“If one person can help NATO recover from the PTSD syndrome from Trump, it’s her,” Ms. Domenach said. “She is the right person, long awaited, coming at time of crisis, which is so hard, but she is empowered.”
Ms. Smith is already making inroads to better consultation with allies, which is the key to U.S. leadership in the alliance, Ms. Domenach said.
“She represents the enduring commitment of Washington to NATO and to the principles of an alliance, however difficult that is,” Ms. Domenach said. “The moment is very challenging, and it’s not an easy thing to show the right balance of leadership and consultation, and she has both.”
However long in the planning, the move to Brussels has hardly been easy, Ms.
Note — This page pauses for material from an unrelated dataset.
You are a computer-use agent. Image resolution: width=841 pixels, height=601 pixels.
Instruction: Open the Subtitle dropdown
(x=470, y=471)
Smith said, with a husband, David Black, two sons, Liam, 11, and Dylan, 7, and Scout the dog.
After she was finally confirmed, Covid got in the way. It was already bizarre, she said, to be working from home and unable to travel.
“I would literally be speaking to Joe Biden and my son’s, like, walking behind me. I mean, it was a very weird world, particularly as working parents, just weird things would happen.”
And then, she said, there was “the delight that is moving a family during the Christmas holiday.” She grew up in Michigan and wanted to say goodbye to her family — parents, sister, nephews, cousins, aunts and uncles. So they flew there and got the lieutenant governor of Michigan, Garlin Gilchrist II, to swear her in ceremonially in front of the family.